- Activity -
Repeat each entry as written, dropping any picture you find.
(The data begins)
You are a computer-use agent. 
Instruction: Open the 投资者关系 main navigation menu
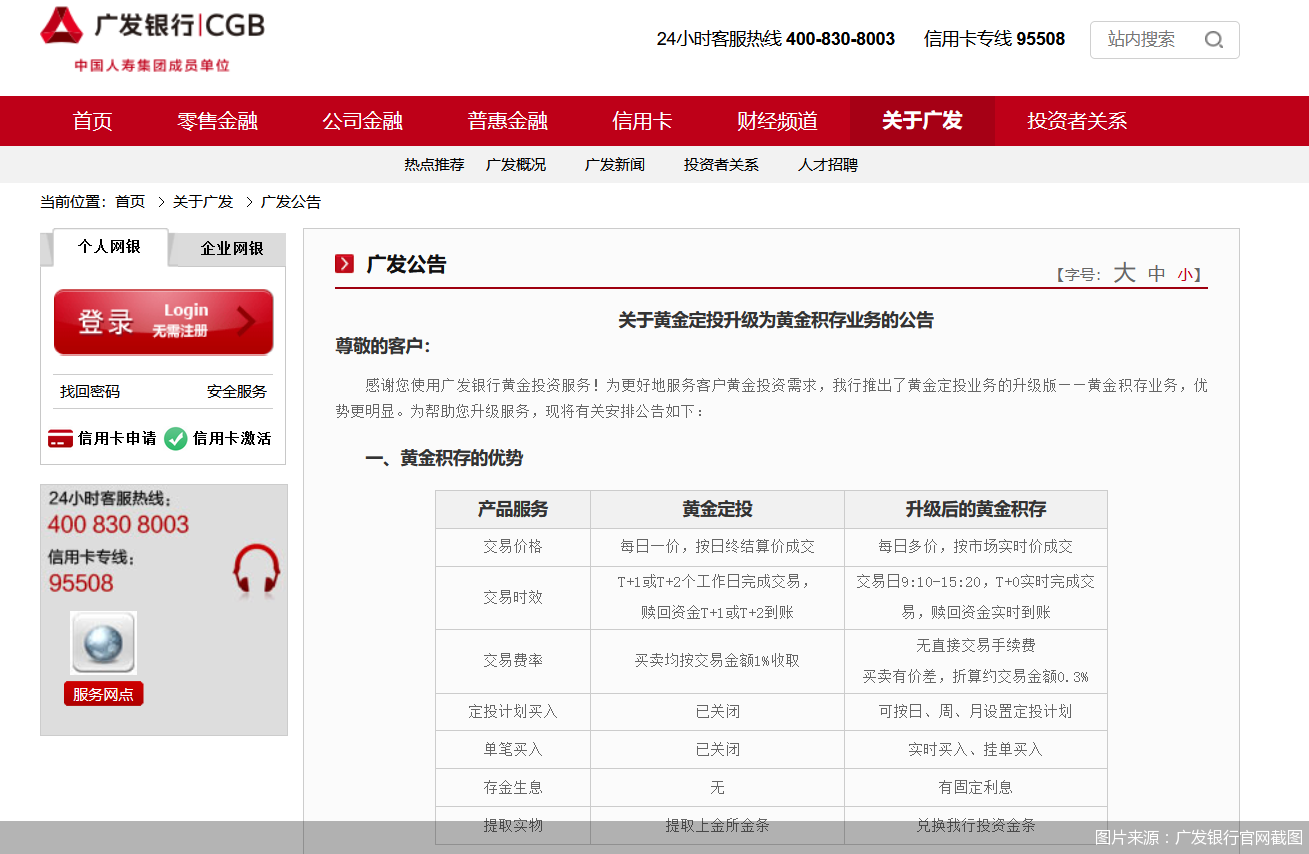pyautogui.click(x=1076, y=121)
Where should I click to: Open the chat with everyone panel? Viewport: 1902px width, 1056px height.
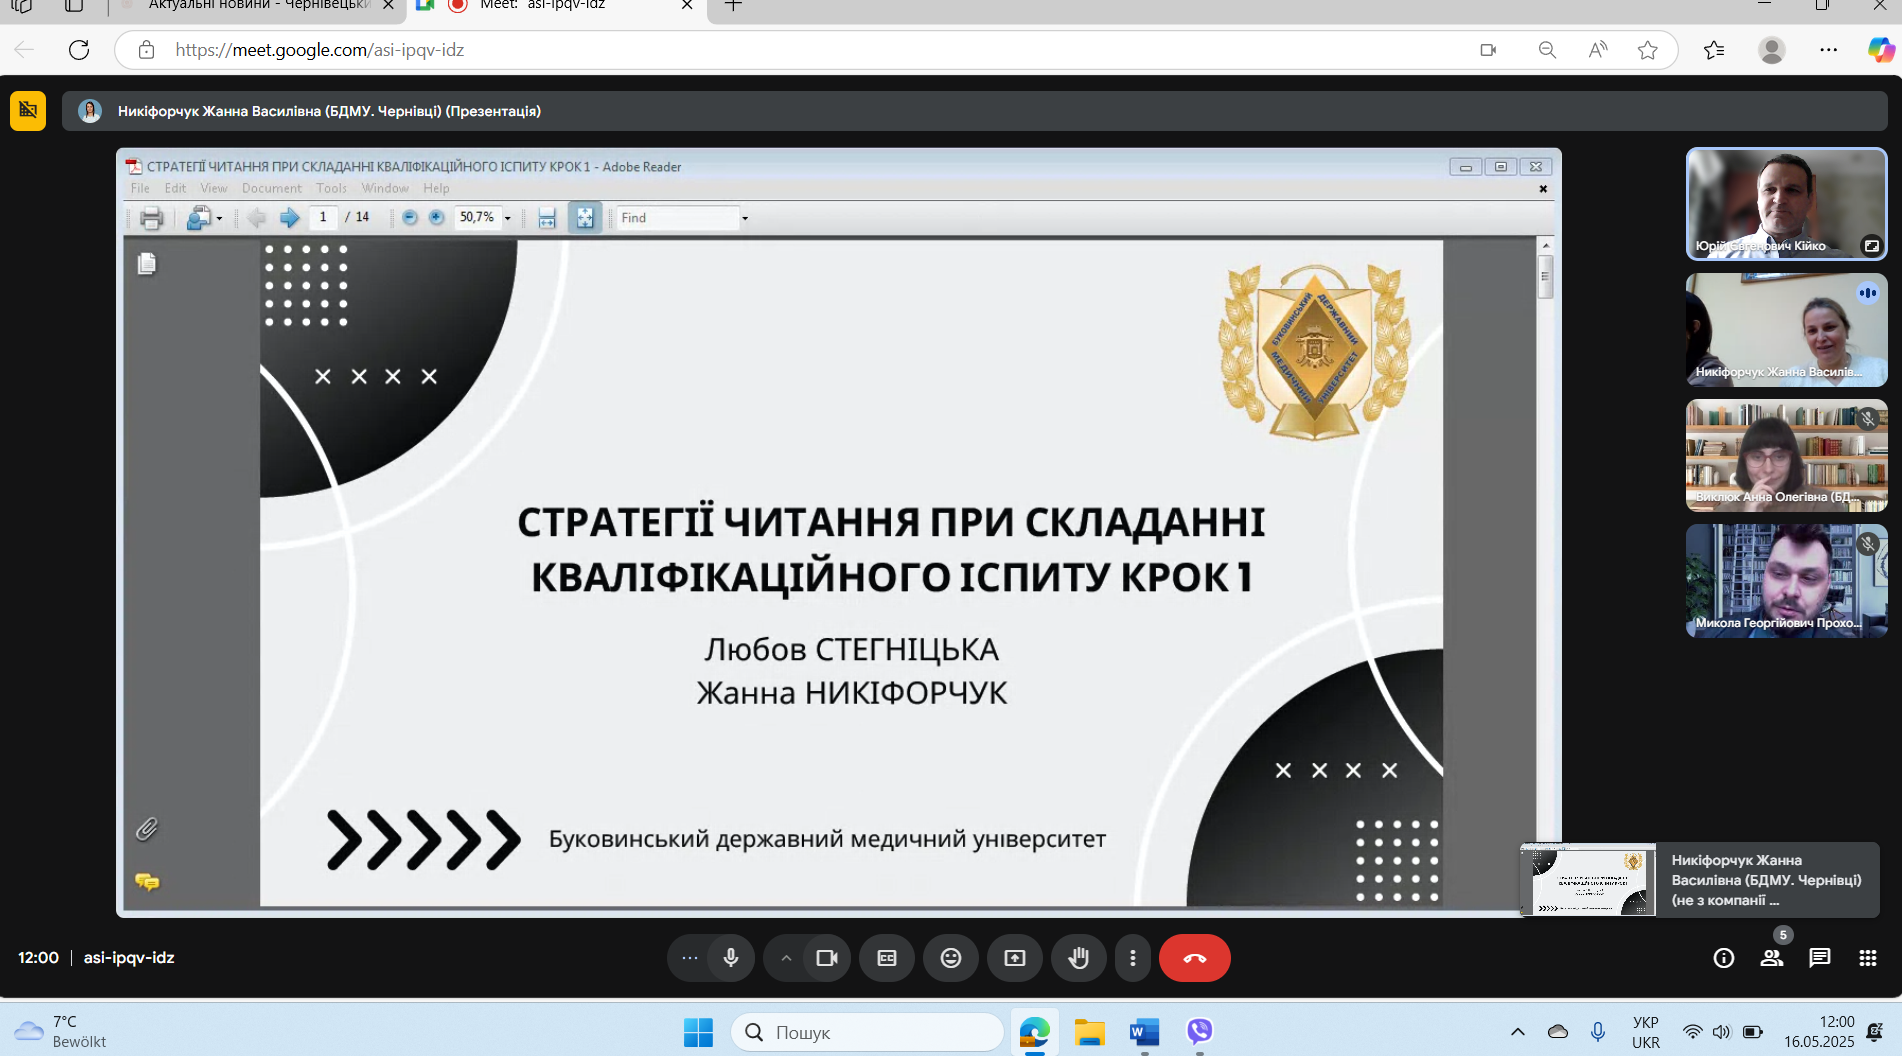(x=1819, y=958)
(The data ends)
- Exercise output -
You are a computer-use agent. 
Instruction: Open the 投资者关系 main navigation menu
pyautogui.click(x=1076, y=121)
Where should I click to: Open the chat with everyone panel? Viewport: 1902px width, 1056px height.
(x=1819, y=958)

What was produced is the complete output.